* **What the exercise asks**:
Working through the data below, reproduce word for word the line with "Task: Open the Terminal" and every line after it, both ends included, and omit the pictures.
Top of Data to process
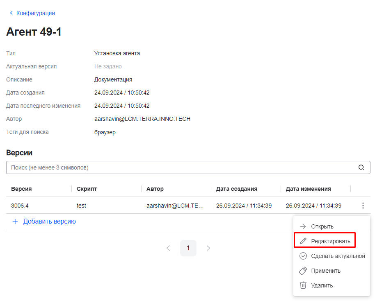
Task: Focus the version search input field
Action: tap(181, 167)
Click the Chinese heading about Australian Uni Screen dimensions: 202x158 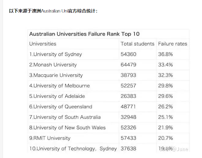[x=53, y=11]
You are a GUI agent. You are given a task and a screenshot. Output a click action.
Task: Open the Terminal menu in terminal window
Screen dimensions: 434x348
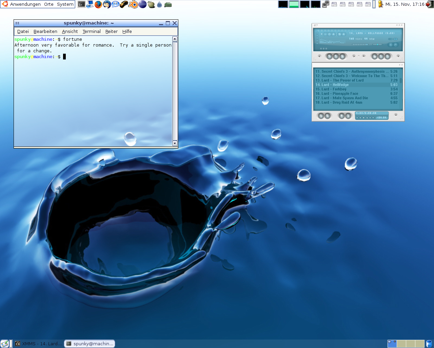click(x=92, y=31)
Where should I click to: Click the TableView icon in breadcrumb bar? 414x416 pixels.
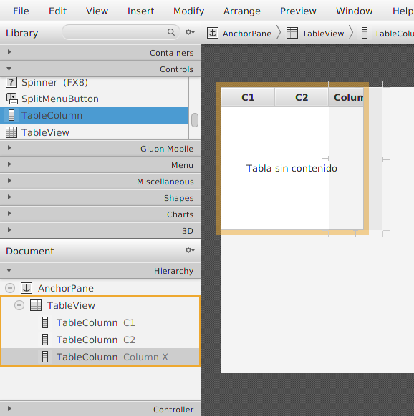click(x=292, y=33)
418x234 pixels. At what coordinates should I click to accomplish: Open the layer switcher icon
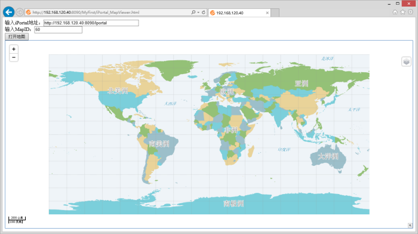coord(406,61)
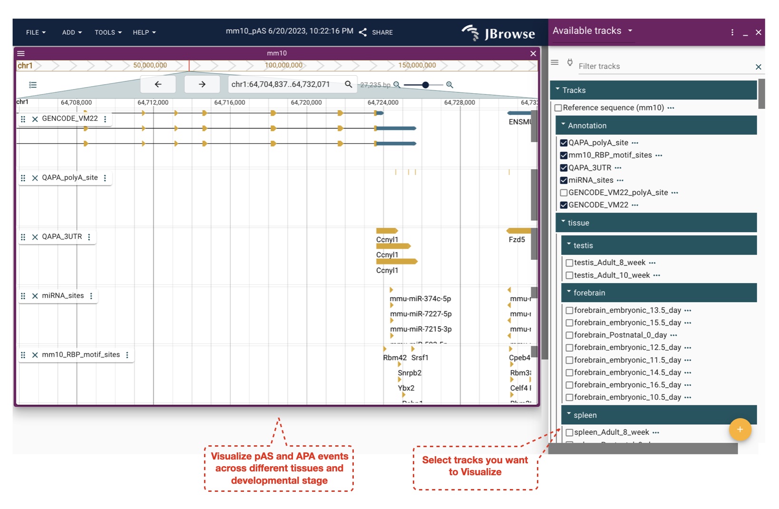Open the TOOLS menu
Image resolution: width=779 pixels, height=509 pixels.
(108, 32)
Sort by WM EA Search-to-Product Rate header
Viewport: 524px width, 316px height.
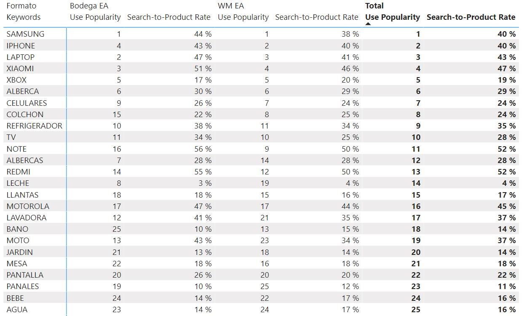(x=316, y=17)
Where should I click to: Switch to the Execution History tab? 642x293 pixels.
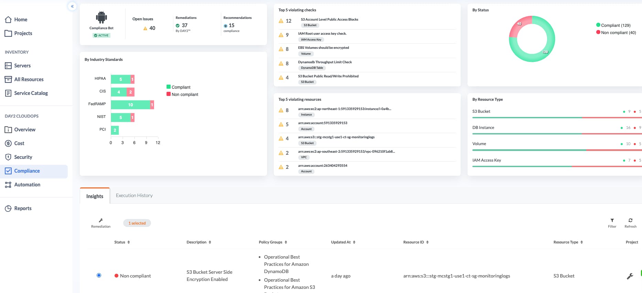[134, 195]
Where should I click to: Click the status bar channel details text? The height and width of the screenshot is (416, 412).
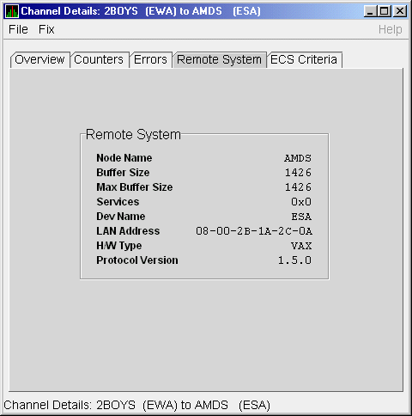tap(136, 405)
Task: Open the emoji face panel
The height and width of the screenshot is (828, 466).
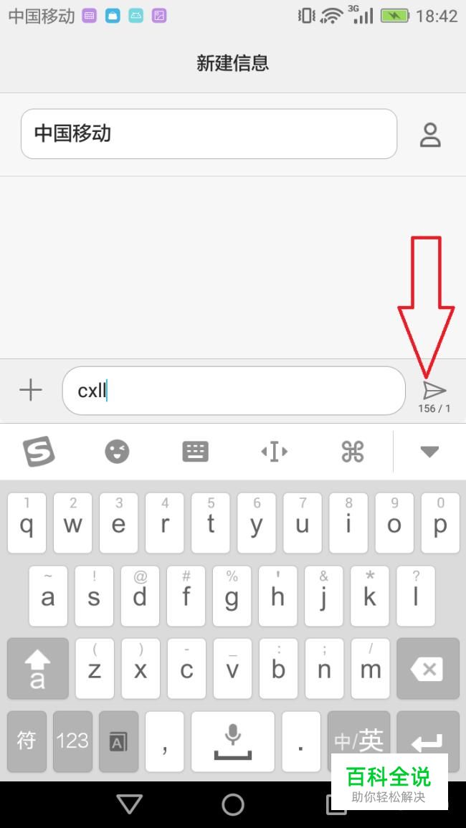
Bottom of Data to process
* **Final answer**:
Task: Open the Terminal menu in terminal window
Screen dimensions: 434x348
click(x=92, y=31)
Where should I click to: Click the TableView icon in breadcrumb bar? 414x416 pixels.
click(x=292, y=33)
418x234 pixels. At what coordinates should I click to accomplish: Open the layer switcher icon
coord(406,61)
Open the TOOLS menu
Image resolution: width=779 pixels, height=509 pixels.
(108, 32)
Sort by WM EA Search-to-Product Rate header
Viewport: 524px width, 316px height.
(x=316, y=17)
Where should I click to: Switch to the Execution History tab? 642x293 pixels.
[134, 195]
Where should I click to: Click the status bar channel details text? The height and width of the screenshot is (416, 412).
tap(136, 405)
Task: Open the emoji face panel
The height and width of the screenshot is (828, 466).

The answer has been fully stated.